Emmaus: Whether a Man or a Woman?

Emmaus: Whether a Man or a Woman? April 6, 2023

Over the next few Sundays, churchgoers are going to hear a lot about the journey to Emmaus, one of the most moving and evocative stories in the gospels. But dare I say that it is often preached with a basic misunderstanding? I am absolutely not the first person to point this out, but the myth I am describing is very resilient.

The story, from Luke 24.13-35, is well known. Two disciples are walking from Jerusalem to Emmaus. Jesus approaches and talks to them, explaining the scriptural basis of all that had happened, culminating in the Crucifixion. They invite him to their home, and at the breaking of bread, they suddenly recognize him; and then he disappears. Then, they asked each other, “Were not our hearts burning within us while he talked with us on the road and opened the Scriptures to us?” A variant or summary story appears in Mark 16.12-13, but virtually certainly, that derives from Luke’s account.

Here is the breakthrough moment in a typical painting from the late 1630s, The Supper at Emmaus. The artist is Matthias Stom, from the Netherlands, who was working in Naples. You see the candle, which symbolizes the light of recognition dawning in the two disciples sitting at the table. Finally, they get it.

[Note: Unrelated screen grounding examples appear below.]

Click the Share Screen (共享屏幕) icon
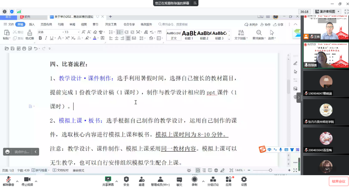 coord(108,179)
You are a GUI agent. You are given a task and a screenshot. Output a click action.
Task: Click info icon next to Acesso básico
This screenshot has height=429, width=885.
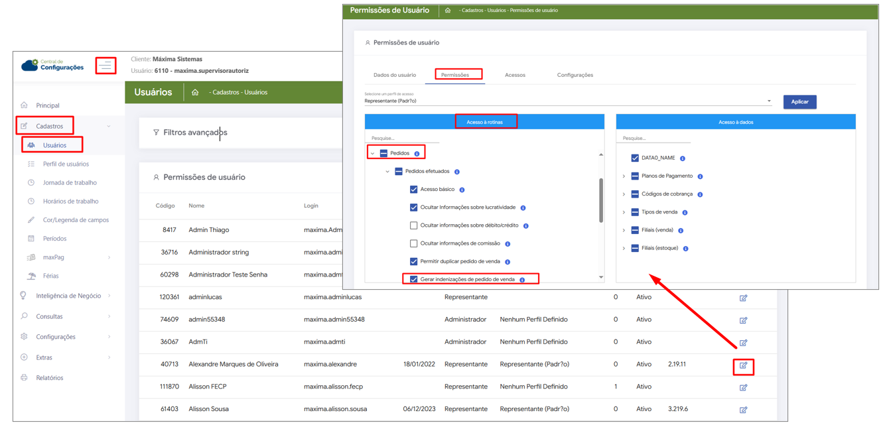tap(462, 190)
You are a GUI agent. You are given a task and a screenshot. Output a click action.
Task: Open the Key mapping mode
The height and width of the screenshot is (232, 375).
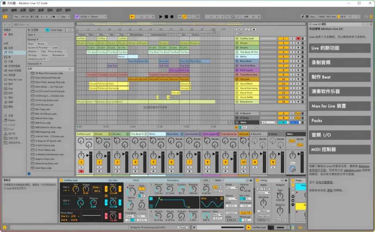point(313,16)
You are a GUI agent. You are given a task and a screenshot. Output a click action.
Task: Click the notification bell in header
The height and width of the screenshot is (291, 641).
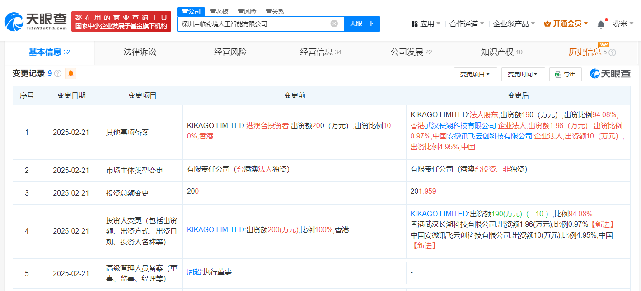600,24

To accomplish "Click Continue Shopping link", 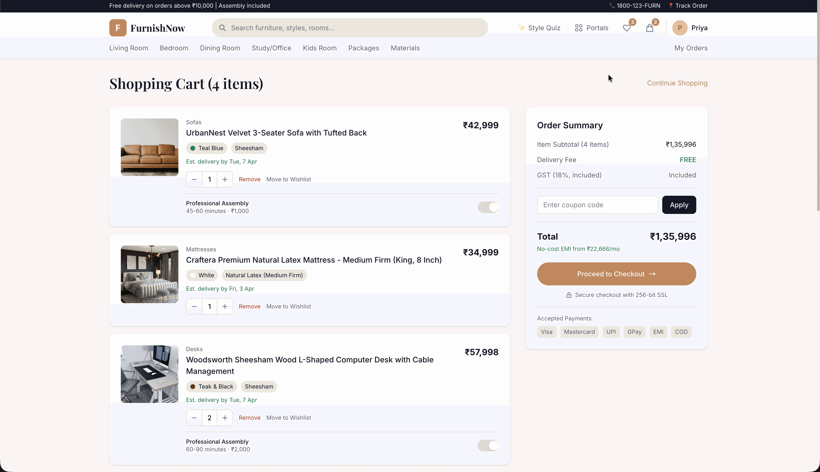I will coord(677,83).
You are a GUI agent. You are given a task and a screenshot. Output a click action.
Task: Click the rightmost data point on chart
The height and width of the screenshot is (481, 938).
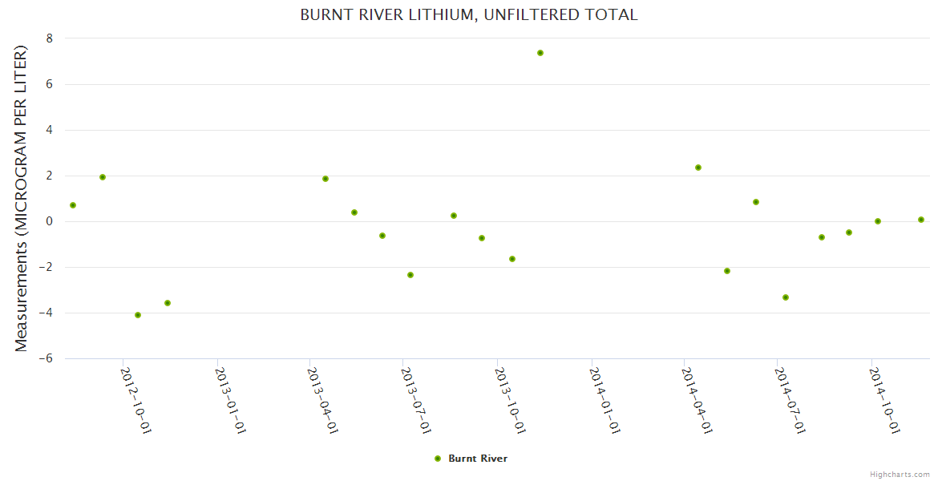pos(921,220)
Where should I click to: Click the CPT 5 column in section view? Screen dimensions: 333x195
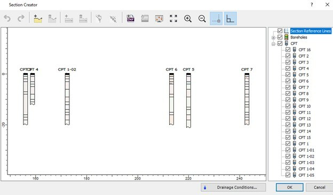(188, 100)
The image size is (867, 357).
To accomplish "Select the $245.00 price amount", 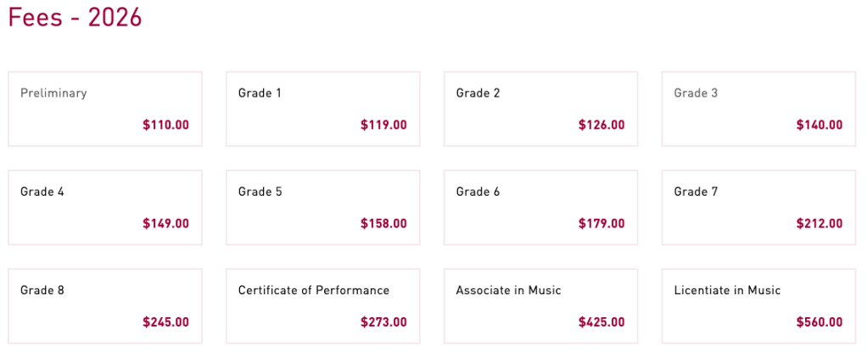I will pos(165,322).
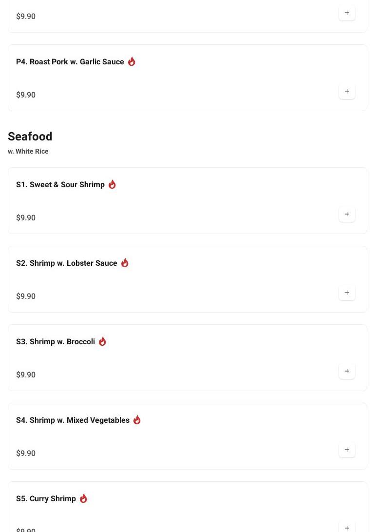This screenshot has width=375, height=532.
Task: View S4. Shrimp w. Mixed Vegetables details
Action: [x=73, y=420]
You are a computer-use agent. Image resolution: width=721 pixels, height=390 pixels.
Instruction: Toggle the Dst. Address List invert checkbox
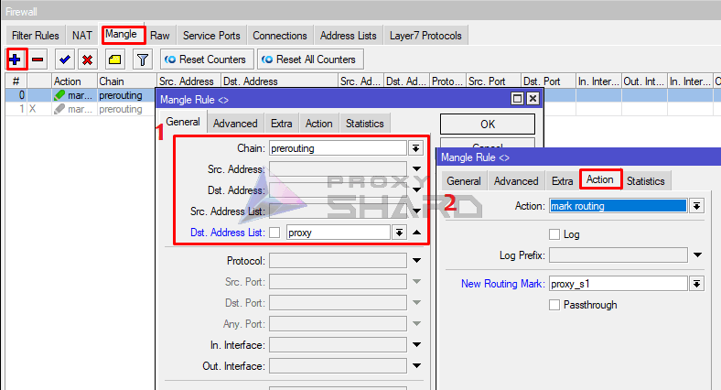pyautogui.click(x=274, y=233)
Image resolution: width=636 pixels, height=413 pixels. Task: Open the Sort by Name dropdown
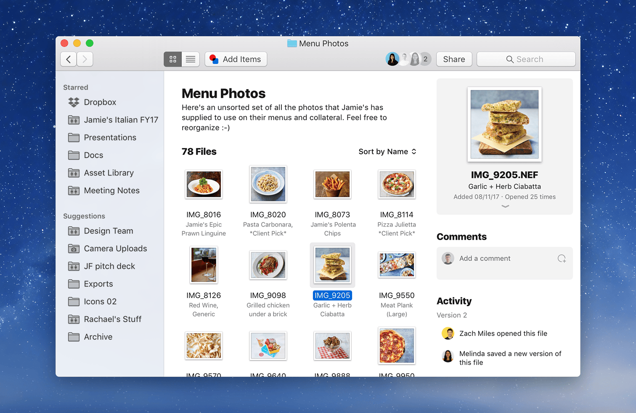click(x=387, y=151)
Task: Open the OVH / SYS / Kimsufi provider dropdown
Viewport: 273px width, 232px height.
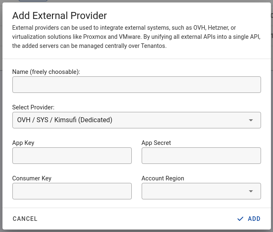Action: click(x=136, y=120)
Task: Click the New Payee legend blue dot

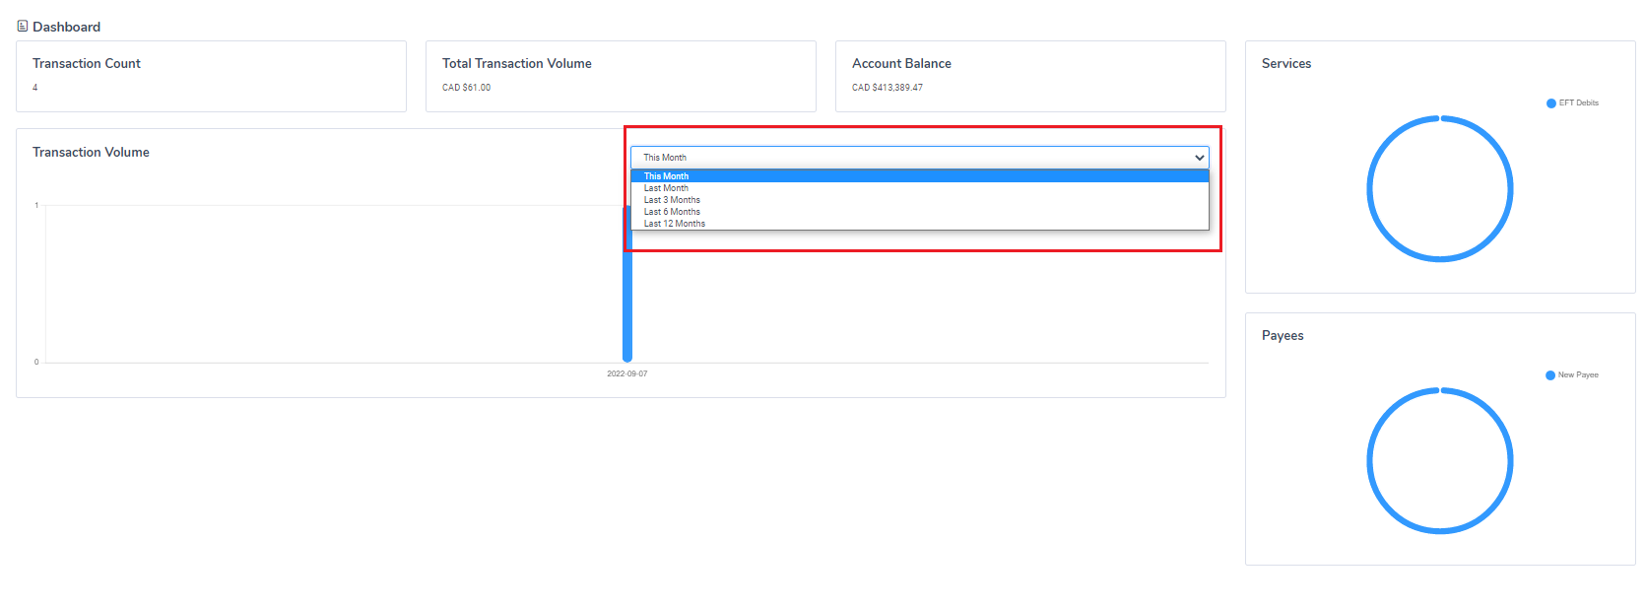Action: pyautogui.click(x=1550, y=375)
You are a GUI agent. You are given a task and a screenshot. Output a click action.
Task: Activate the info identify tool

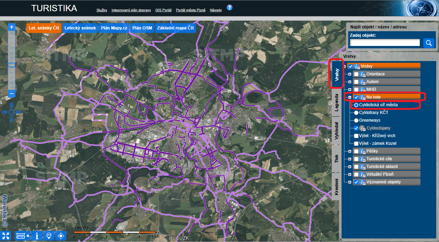tap(37, 236)
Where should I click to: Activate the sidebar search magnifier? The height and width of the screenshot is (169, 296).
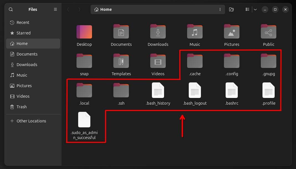[x=11, y=9]
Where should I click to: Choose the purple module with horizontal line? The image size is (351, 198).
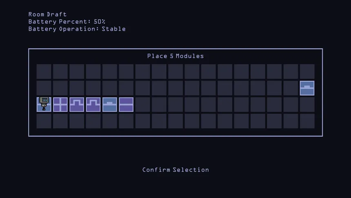click(126, 104)
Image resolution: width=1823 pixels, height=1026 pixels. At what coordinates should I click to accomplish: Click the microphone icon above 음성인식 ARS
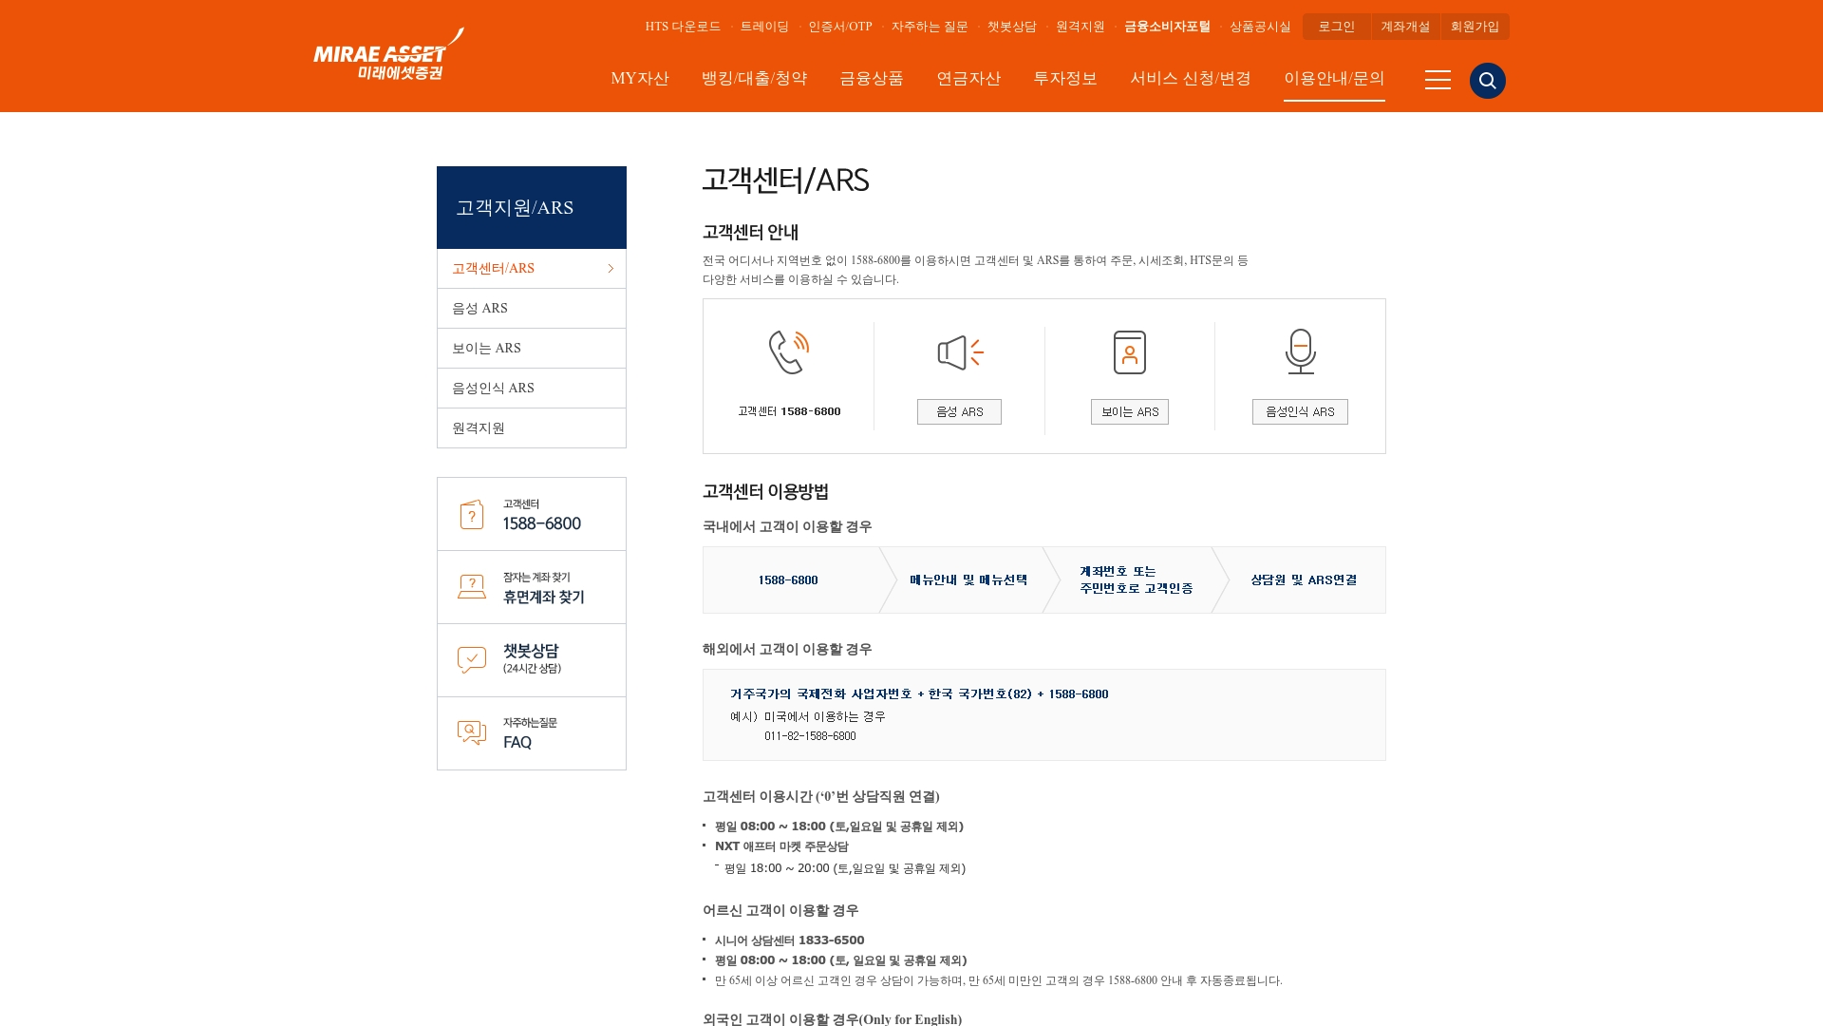click(x=1300, y=352)
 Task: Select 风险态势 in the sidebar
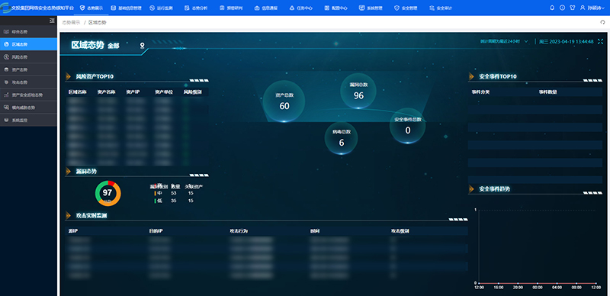click(x=28, y=57)
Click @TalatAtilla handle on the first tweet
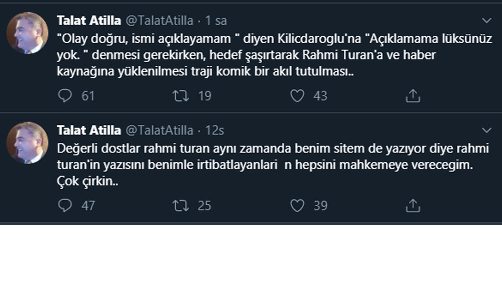The height and width of the screenshot is (301, 502). coord(159,21)
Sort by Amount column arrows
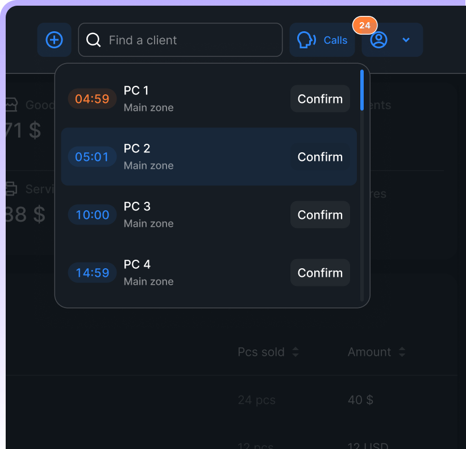This screenshot has height=449, width=466. (x=402, y=352)
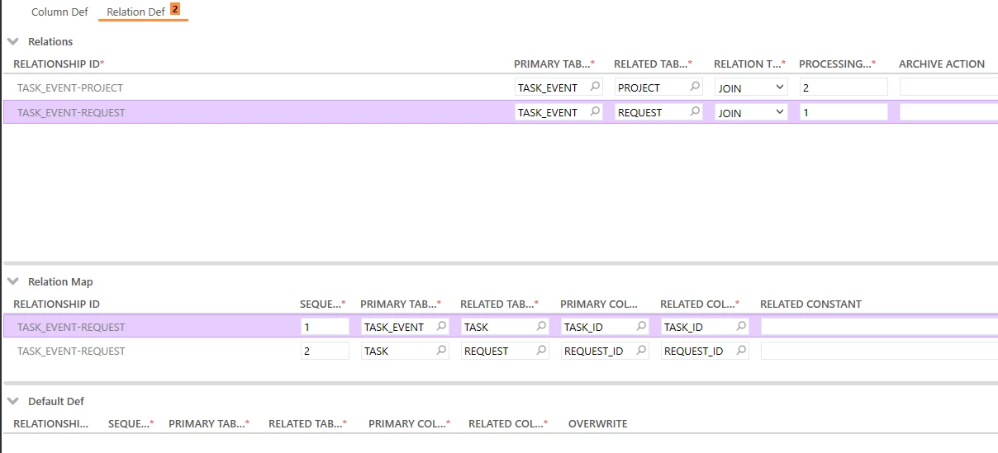The width and height of the screenshot is (998, 453).
Task: Collapse the Default Def section
Action: (13, 401)
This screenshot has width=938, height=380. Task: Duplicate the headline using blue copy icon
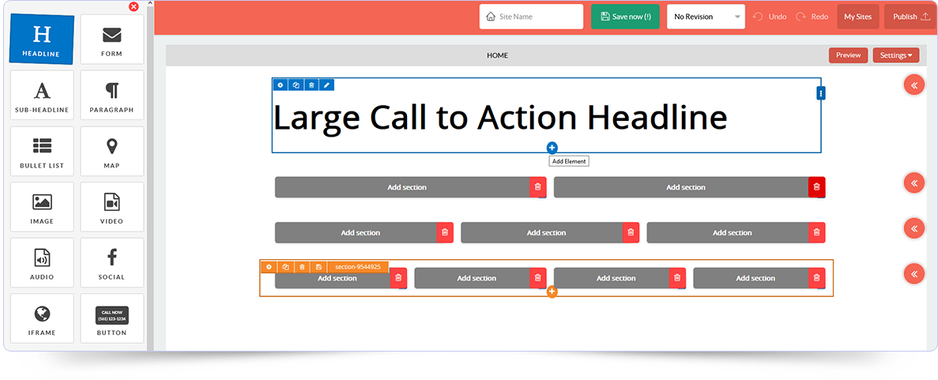296,85
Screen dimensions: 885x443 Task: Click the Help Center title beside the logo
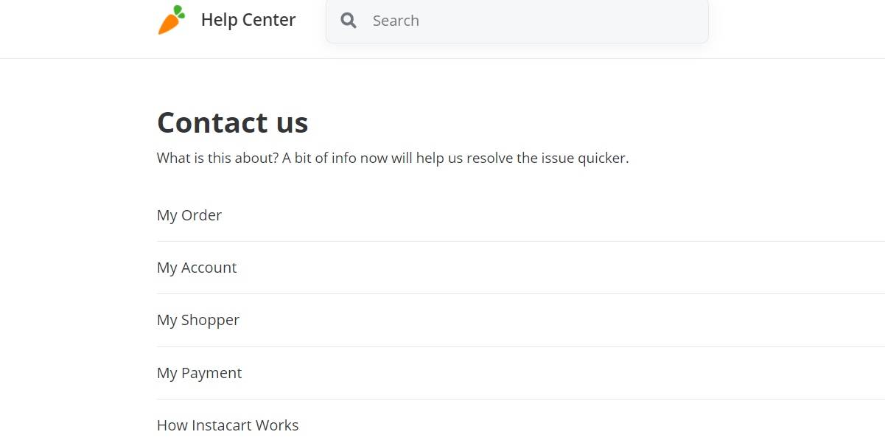click(248, 20)
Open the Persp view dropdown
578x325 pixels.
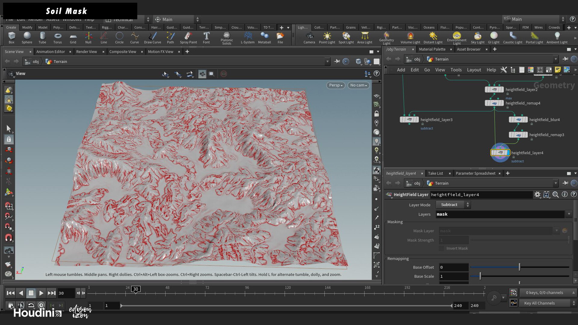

The photograph is my own work

Various moments of the Emmaus story are very frequently represented in art, and most follow this general theme. But here is the thing. The story tells of two people walking along, and then inviting a stranger to come back to the house where they live, and giving him a meal. In the context of the time, is it not very, very likely, to the point of certainty, that such a pair would in fact be a man and a woman, a married couple, who live in their house at Emmaus? Yet in the whole history of art, I know of vanishingly few depictions that actually show such a couple, as opposed to two men. (There are a few fine depictions).

The passage offers some idea about who the disciples were. One of them was called Cleopas, the other is anonymous. There is no hint about the gender of “anonymous,” but the passage follows from a paragraph about the women who gathered at the tomb, and a generic description of the disciples. Many through the years have suggested that Cleopas is identical with one Clopas, who appears in the gospels in an interesting context. In John 19.25, we hear about those gathered at the cross during the crucifixion, namely “his mother, his mother’s sister, Mary the wife of Clopas, and Mary Magdalene” (NIV). Do note that the punctuation here is totally a matter of opinion, as there is no punctuation in the original manuscripts, and we don’t know whether “his mother’s sister” was different from Mary, Μαρία ἡ τοῦ Κλωπᾶ. Could there have been two sisters both named Mary, maybe with different qualifiers, or maybe one was a half sister also called Mary? We honestly don’t know. Or was Mary the daughter of Cleopas/Clopas, rather than his wife? If you ever wish to risk your sanity, read the Wikipedia entry on Mary of Clopas.

But here is a real possibility. Perhaps the two going to Emmaus were Cleopas/Clopas and his wife, Mary, who was a sister to Jesus’s mother. They were in fact his uncle and aunt, which for the purposes of the story, adds to the mystery of why they did not recognize him. Is that the only possible reading? Not at all. But it is likely.

The question then arises of where we got the notion of two men sharing a house and table. Partly, that reflected the world view of pious Christian priests and monks who were used to the idea of men living together communally, and certainly men as holy as those of the gospels – and primary witnesses of the Resurrection, to boot! After all, as the two are walking along to Emmaus, they are discussing the meaning of the crucifixion, getting into questions of scripture and theology. Well, an ignorant woman wouldn’t be doing that, would she now? [insert sneering male chuckle here]

Also, the story suggests that the two were disciples in some way, and a long prejudice has undermined the idea of women as disciples, and assuredly not married couples. Despite the explicit New Testament reference to Peter’s mother in law, the apostles’ wives (and children) have largely vanished from the story. We have one exception in the four prophetic daughters of the apostle Philip, but that is an explicit and unavoidable reference in Acts.

Just a thought. In early Christian literature or art, how many examples do we find of what we might call married piety, of a faithful couple engaging in an informed discussion about these critical issues and themes? Not many come to my mind. Praying together, or being martyred together, yes – but a conversation? Do we ever need a theology of domesticity!

So the next time you hear an Easter sermon about these two men meeting Jesus on the road to Emmaus, do stop and ask some obvious questions.

As T. S. Eliot famously recalled Emmaus in The Waste Land,

Who is the third who walks always beside you?
When I count, there are only you and I together
But when I look ahead up the white road
There is always another one walking beside you
Gliding wrapt in a brown mantle, hooded
I do not know whether a man or a woman
—But who is that on the other side of you?

(I am adapting a column I first did here several years back).